Presqui'ile Explained

Presqui'ile
Coordinates:32.7954°N -79.9333°W
Area:less than one acre
Built:1802
Architecture:Early Republic
Added:December 8, 1978
Refnum:78002503

Presqu'ile, or Presqui'ile, (pronounced Preesk-eel), the French term for "peninsula", was an appropriate name for the house built in Hampstead Village at 2 Amherst St., Charleston, South Carolina between 1802 and 1808 because, at the time, the house stood on a finger of high ground that projected into the marshes of the Cooper River.  The builder, Jacob Belser, was a planter, attorney, and state senator (1812–15).
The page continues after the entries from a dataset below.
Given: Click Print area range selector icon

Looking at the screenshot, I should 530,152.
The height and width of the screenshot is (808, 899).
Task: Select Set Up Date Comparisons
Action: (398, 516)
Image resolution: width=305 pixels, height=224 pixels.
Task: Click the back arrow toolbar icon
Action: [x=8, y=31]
It has been speculated that the house was designed by Gabriel Manigault. The interior has fine Adamesque decorations of carved wood and a spiral staircase. Originally, there was a single room on the first and second floors and two on the third floor with the stairs set in a semicircular bay on the rear of the house.  A square, three-story rear wing in the Greek Revival style was added by Henry Grimke, a planter who acquired the house in 1840.

Subsequent owners of the home have included Theodore S. Marion, Joshua T. Ward, Maj. Samuel Porcher (the likely builder of Numertia Plantation), Henry Grimke, Joseph Leary, C.F. Klenke, the Baptist Association, the Historic Charleston Foundation, Arthur Ravenel, Jr. & Co., Jean Ravenel, J. Randolph Pelzer, SPD Investments Company, LLC, Presqu’ile House, LLC, and Presqu’ile, LLC.  The home is presently used as a law office by Clawson Fargnoli, LLC.     

Presqu’ile received Carolopolis Awards in 1967 and 1978 from the Preservation Society of Charleston and was listed on the National Register of Historic Places in 1978.  The house has been under an interior and exterior historic easement with the Historic Charleston Foundation since 1973.